### EXTRACTO DE PÁGINA
7 oct 2008

Editorial de La Jornada

Pobreza, migración e insensibilidad


Fue necesario que la turbulencia financiera internacional se reflejara en el medio bursátil y en la cotización menguante del peso frente al dólar para que las autoridades federales empezaran a enterarse de la existencia de una crisis económica de gran calado que causa estragos entre la mayoría de la población desde hace más de un año, y que se ha expresado en aumentos indiscriminados a los precios de productos básicos y de gas, electricidad y combustibles. Después de muchos meses de actitudes frívolas e irresponsables de quienes tienen a su cargo el manejo económico nacional, ahora legisladores panistas y altos funcionarios de las secretarías de Hacienda y de Desarrollo Social comienzan a admitir algunos de los efectos negativos que la coyuntura tiene y tendrá en el grueso de la población mexicana.

La reticencia en reconocer la gravedad de la circunstancia sigue siendo, con todo, desoladora. Ayer, mientras la Bolsa Mexicana de Valores experimentaba una severísima caída, el titular de Desarrollo Social, Ernesto Cordero, en comparecencia ante senadores, se empecinaba en afirmar que la crisis estadunidense no “contamina” a México por “canales financieros”.

Por lo demás, las palabras del funcionario constituyen un ejemplo revelador de la insensibilidad y la falta de interés del gobierno actual ante las catástrofes sociales provocadas por el modelo económico aún vigente: aseguró que sólo seis por ciento de las familias mexicanas que padecen pobreza alimentaria reciben remesas del exterior, 60 por ciento de las cuales llegan a hogares considerados “no pobres”, y que “en el momento en que dejen de recibir estos recursos es probable que algunas de estas familias caigan en condiciones de pobreza”.

En realidad, lo que se ha dado en denominarse “pobreza alimentaria” es la miseria tipificada por la insuficiencia del ingreso total para cubrir los requisitos mínimos de alimentación. Por encima de ese rubro, que bien puede llamarse hambre a secas, existen otros niveles de carencia –según estableció el Comité Técnico para la Medición de la Pobreza de la propia Sedeso–, catalogados de pobreza “de capacidades” y “de patrimonio”.

En esta lógica, lo dicho ayer por Cordero significa que miles de hogares mexicanos pasarán de dicha condición al hambre, debido a la reducción de los envíos de dinero por connacionales que trabajan en Estados Unidos. Para decirlo sin eufemismos, se anuncia un nuevo incremento de la pobreza extrema, adicional a la padecida por el país en lo que va de la presente administración (de 14.4 millones a 19 millones de personas, de acuerdo con La Jornada el pasado 31 de agosto).

Por otra parte, desde sexenios anteriores, las autoridades federales han empezado a hablar con naturalidad, y hasta con cinismo, de las remesas de los trabajadores mexicanos en el país vecino, como si la emigración y sus fenómenos no fueran una consecuencia nefasta de la política económica aplicada por el propio gobierno. En el actual se da ya por sentado que esos envíos, que han llegado a conformar la segunda fuente de divisas del país —sólo por debajo de las exportaciones petroleras y muy por encima de la inversión extranjera— son un componente ordinario de los flujos monetarios y la economía; se omite, así, el hecho de que son un producto indirecto del desempleo, la marginación y la desigualdad en que se ha sumido a la población durante décadas de neoliberalismo. Sólo en esa concepción deshumanizada y alejada del país puede entenderse que un funcionario formalmente encargado de combatir el atraso social y la pobreza, en vez de plantear acciones para reducir las circunstancias que llevan a cientos de miles de connacionales a emprender un viaje doloroso, peligroso e incierto, se lamente ante la perspectiva de que quienes se han visto obligados a realizarlo van a enviar, debido a la crisis estadunidense, menos dinero.

### ACTIVIDAD
Responde con datos del editorial:
1. Según Ernesto Cordero, ¿qué porcentaje de las familias mexicanas con pobreza alimentaria recibe remesas del exterior?
2. ¿De cuántas a cuántas personas pasó la pobreza extrema en la presente administración, según la cifra que se cita?
3. ¿Qué lugar ocupan las remesas entre las fuentes de divisas del país?

### DATOS PROPORCIONADOS
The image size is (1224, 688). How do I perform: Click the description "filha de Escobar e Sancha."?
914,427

==

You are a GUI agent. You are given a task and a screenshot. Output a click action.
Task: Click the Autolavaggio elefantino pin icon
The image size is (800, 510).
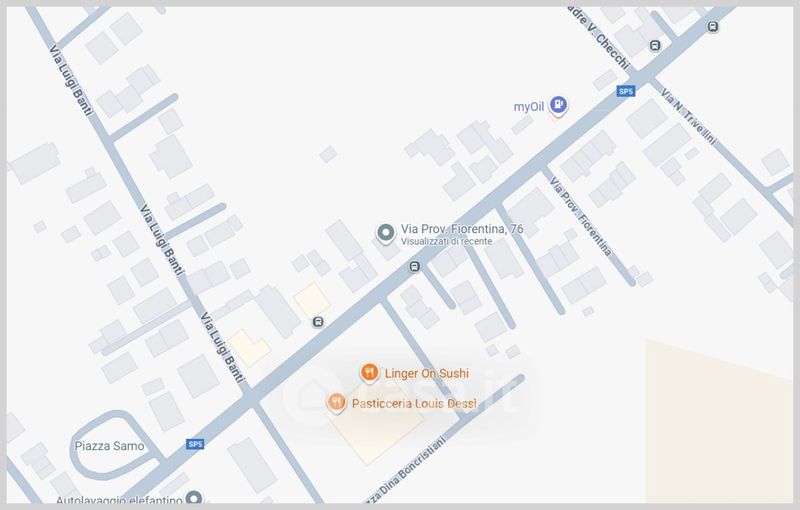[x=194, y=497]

* * *

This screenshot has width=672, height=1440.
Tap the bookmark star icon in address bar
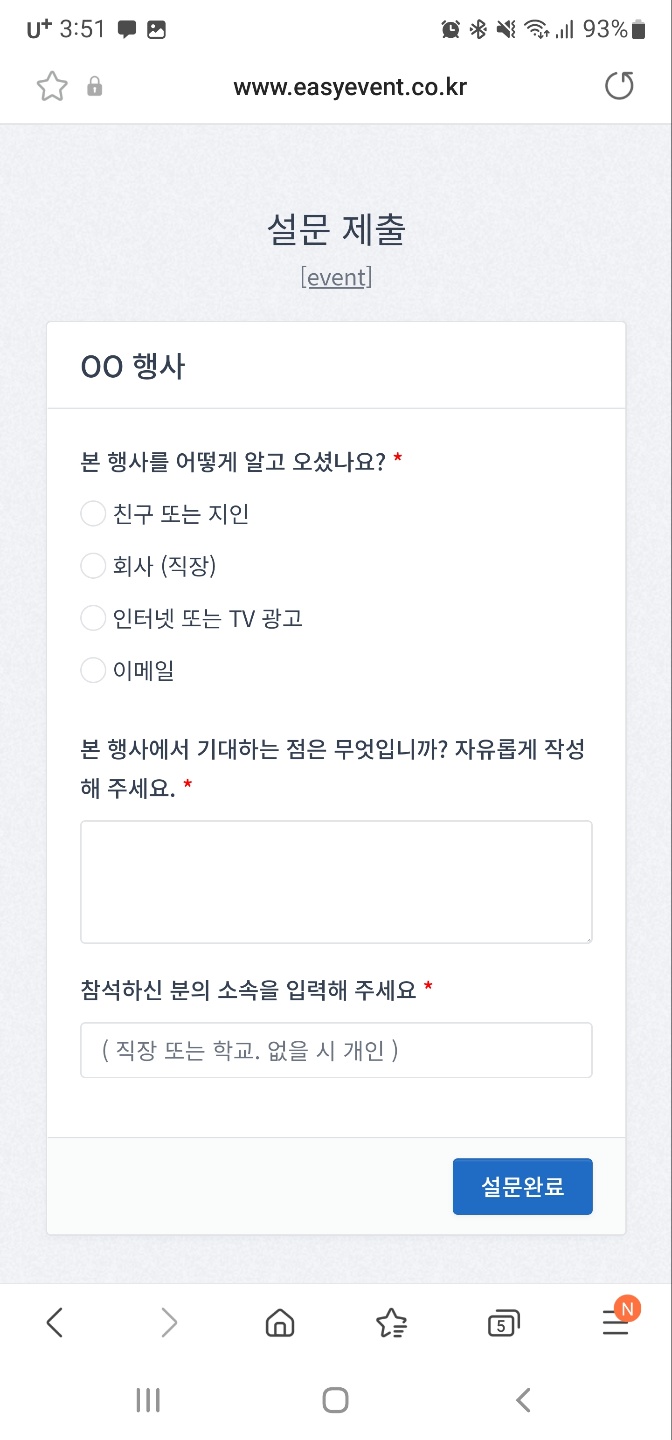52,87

### RESPUESTA
1. El seis por ciento.
2. De 14.4 millones a 19 millones de personas.
3. Son la segunda fuente de divisas, sólo por debajo de las exportaciones petroleras y muy por encima de la inversión extranjera.